About Fog Creek
Back in the year 2000, the founders of Fog Creek, Joel Spolsky and Michael Pryor, were having trouble finding a place to work where programmers had decent working conditions and got an opportunity to do great work, without bumbling, non-technical managers getting in the way. Every high tech company claimed they wanted great programmers, but they wouldn’t put their money where their mouth was.
It started with the physical environment (with dozens of cubicles jammed into a noisy, dark room, where the salespeople shouting on the phone make it impossible for developers to concentrate). But it went much deeper than that. Managers, terrified of change, treated any new idea as a bizarre virus to be quarantined. Napoleon-complex junior managers insisted that things be done exactly their way or you’re fired. Corporate Furniture Police writhed in agony when anyone taped up a movie poster in their cubicle. Disorganization was so rampant that even if the ideas were good, it would have been impossible to make a product out of them. Inexperienced managers practiced hit-and-run management, issuing stern orders on exactly how to do things without sticking around to see the farcical results of their fiats.

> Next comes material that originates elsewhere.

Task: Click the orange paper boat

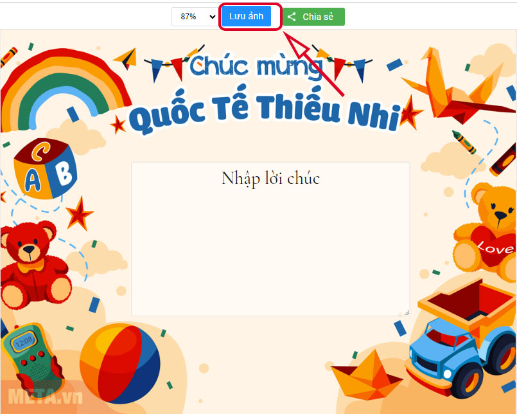Action: pos(365,375)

And worst of all, the MBA-types in charge thought that coding was a support function, basically a fancy form of typing.
Who wants to spend their days there? It’s no wonder they couldn’t get any good developers. And it’s no wonder they went out of business when the dotcom market imploded.
A Different Idea
We had a different idea. What if the programmers were treated like rock stars? What if management’s number one responsibility was recruiting extremely talented software people, treating them well, and then getting the heck out of the way while they did great work?

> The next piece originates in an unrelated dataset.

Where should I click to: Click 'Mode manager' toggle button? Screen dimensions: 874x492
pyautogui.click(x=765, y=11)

At Fog Creek Software, management, not coding, is the support function. Management’s first responsibility is to create an abstraction layer for developers: to create the infrastructure so that programmers really just have to program:
“A programmer is most productive with a quiet private office, a great computer, unlimited beverages, an ambient temperature between 68 and 72 degrees (F), no glare on the screen, a chair that’s so comfortable you don’t feel it, an administrator that brings them their mail and orders manuals and books, a system administrator who makes the Internet as available as oxygen, a tester to find the bugs they just can’t see, a graphic designer to make their screens beautiful, a team of marketing people to make the masses want their products, a team of sales people to make sure the masses can get these products, some patient tech support saints who help customers get the product working and help the programmers understand what problems are generating the tech support calls, and about a dozen other support and administrative functions...”
Recruiting the Best
To recruit the best programmers, we’ve invested in the nicest work environment we can get. In 2003, we moved into a new office that was custom-designed by a top architect to be the ideal programming workspace, with private offices, windows everywhere, a lounge with a big plasma TV, and every feature a programmer could ever want. We even have twenty power outlets at each desk, at desk height, four with UPS power. That’s how fanatical we are about catering to programmers. Oh, and really comfortable chairs. We never hesitate to buy the tools we need to get our work done (standard issue: two large LCD monitors, one 30”, the other 21”).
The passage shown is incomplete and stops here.